At stake: $3 billion in benefits.
The VA says the pool of veterans who would become eligible for benefits under the bill is 800,000, a number critics accuse the VA of exaggerating to inflate costs that may scare Congress.
"They have no respect for Navy veterans," said Virgil Anderson, 63, a Navy veteran with diabetes who has a June 15 VA hearing in St. Petersburg to appeal a denial of benefits.
Before 2002, sailors with the Vietnam Service Medal — given to those who served in the theater of war on land or sea — automatically got benefits, whether they were ground troops or in the Navy.

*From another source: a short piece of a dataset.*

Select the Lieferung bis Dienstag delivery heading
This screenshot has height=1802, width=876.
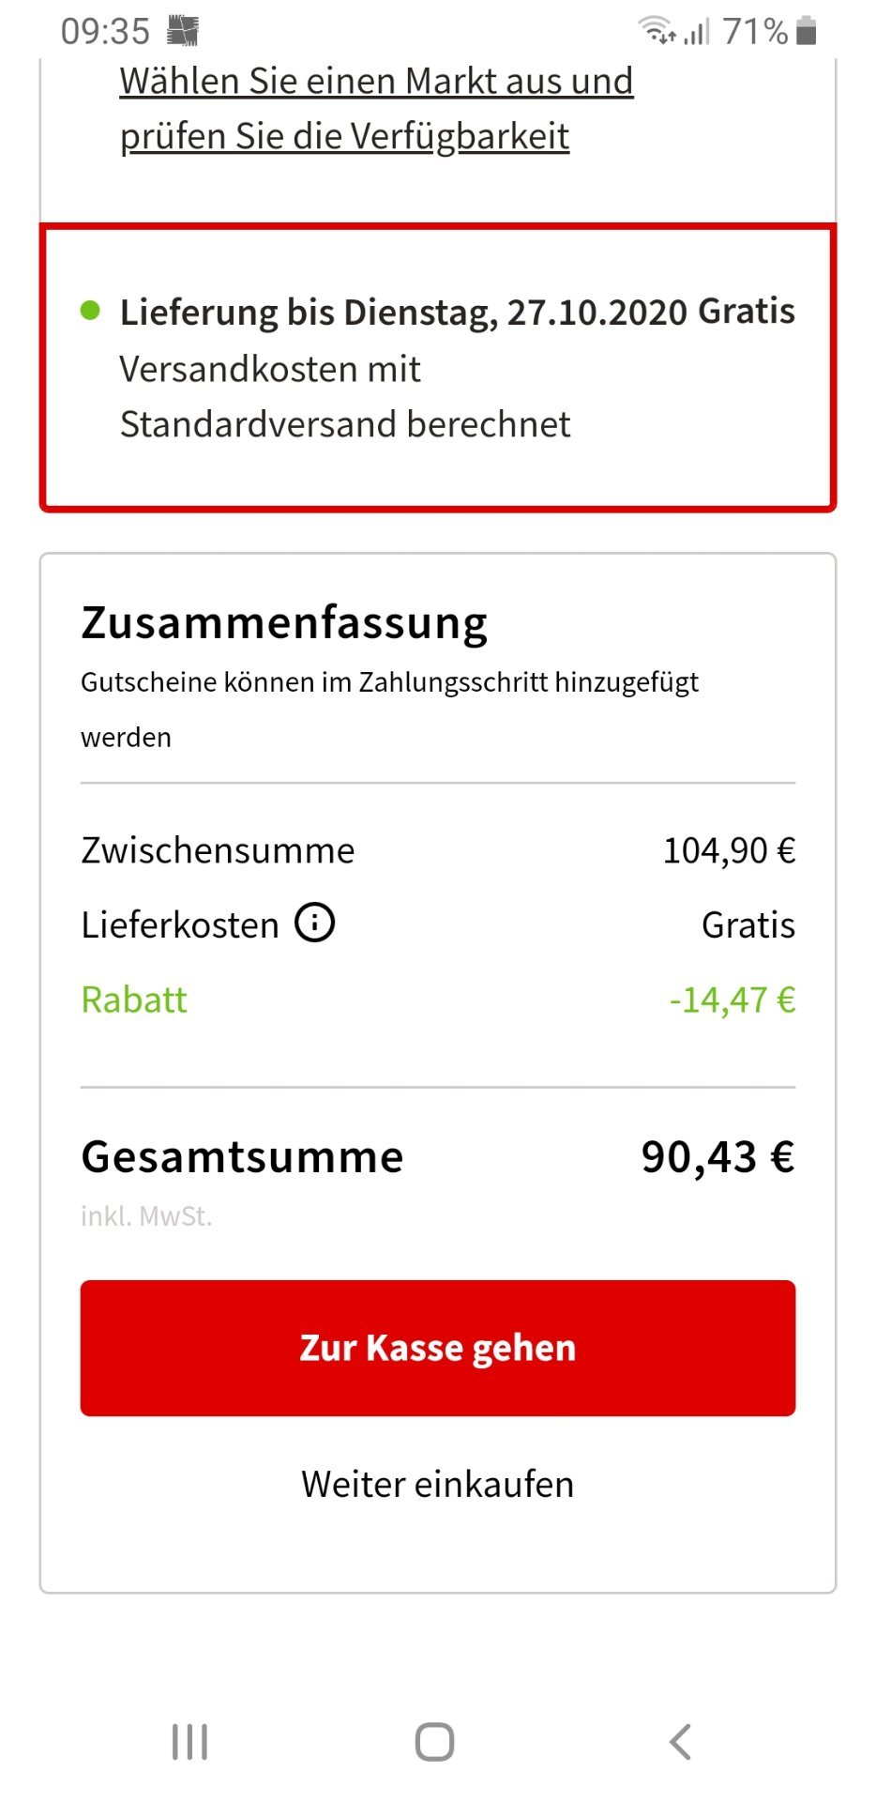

But the VA, which did not return repeated calls for comment, changed its policy in 2002, saying common sense dictated that Agent Orange was used on land alone and therefore couldn't harm Navy personnel.
The VA has argued it was not the intent of Congress to include the Navy when it adopted a law in 1991 providing compensation for Agent Orange.
Rep. Bob Filner, D-Calif., chairman of the House Committee on Veterans Affairs, has introduced legislation to include Navy veterans. He has more than 40 co-sponsors.
"These guys have suffered long enough," Filner said. "It's going to cost money. But that's the cost of going to war. We're spending trillions bailing out everybody else. Let's bail out Vietnam veterans."
The chances for passage are uncertain. Filner said lawmakers may be reluctant to add costs to the federal budget in an economic crisis. A similar bill introduced last year failed.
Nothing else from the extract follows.